The deep concern towards clean and environmentally friendly energy has brought to the development of renewable energy-based systems such as energy storage systems and smart grids. Therefore, the isolation features and high energy management efficiency are essential in those applications, thus sparking the need for the isolated bidirectional DCDC converter. The dual-active bridge (DAB) DC-DC converter has gained attention due to galvanic isolation, high efficiency and promising high power density. This thesis presents the development of a 20kW DAB DC-DC converter using MATLAB/SIMULINK software. The DAB system is operated at 20kHz switching frequency with single phase-shift (SPS) modulation. The DAB performance during forward and reverse direction for various phase-shift angles is analyzed in DAB open loop system. Then, the PI controller is employed in the DAB system by using ZieglerNichols (ZN) for tuning the KP and KI parameters.
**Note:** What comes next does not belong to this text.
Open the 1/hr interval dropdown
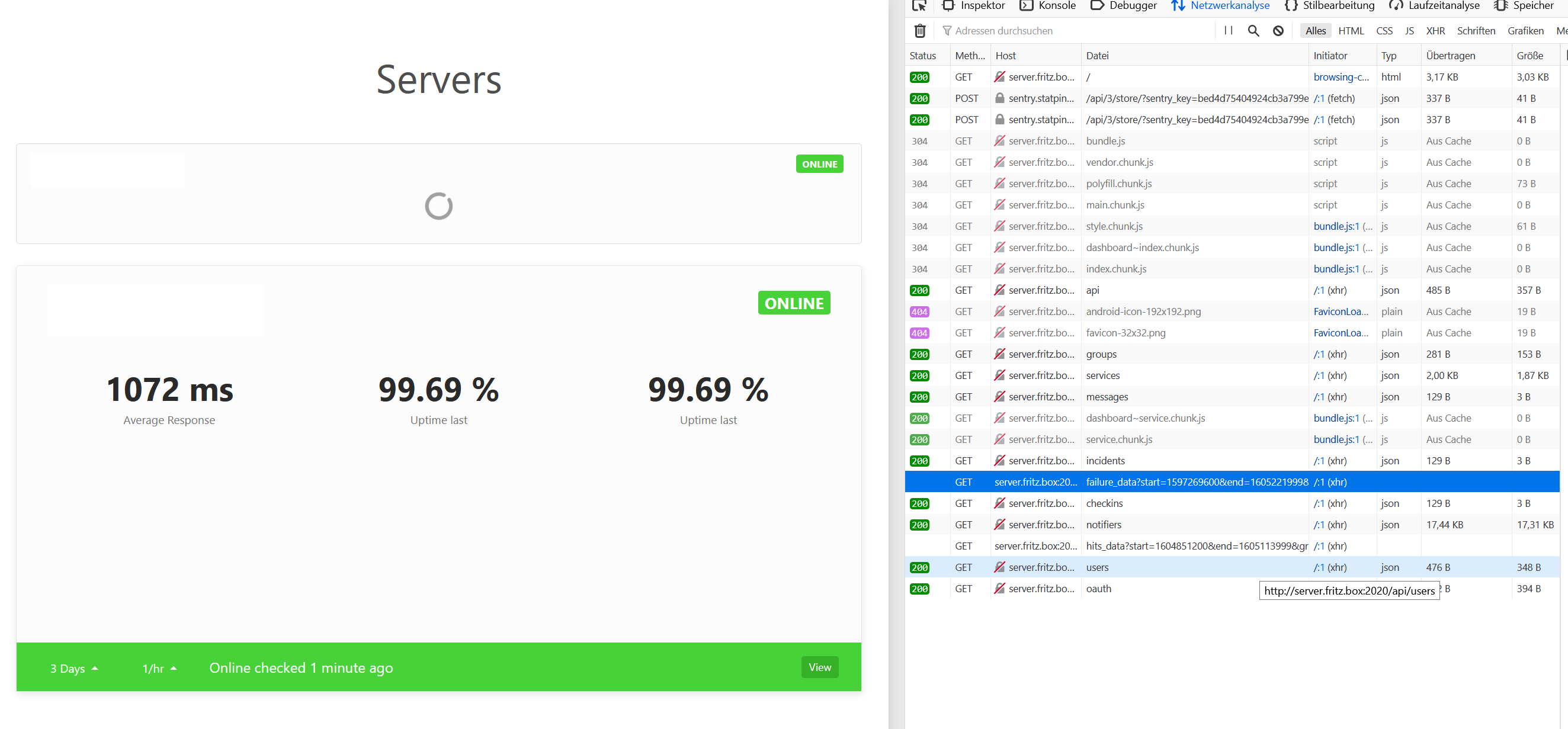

The DAB with PI controller was tested for variation of loads, step-change of loads, step-change of desired output voltage and step-change of input voltage by analyzing the dynamic performance in terms of settling time, rise time and overshoot percentage. The system shows the fastest response when the load is changed from 10kW to 5kW at 200V with 0.04s during forward direction. While, with 0.03s, the system produces the fastest response when the load is changed from 10kW to 5kW at 450 V during reverse direction. In conclusion, the DAB system with PI controller is capable to produce a high dynamic response in the tested circumstances.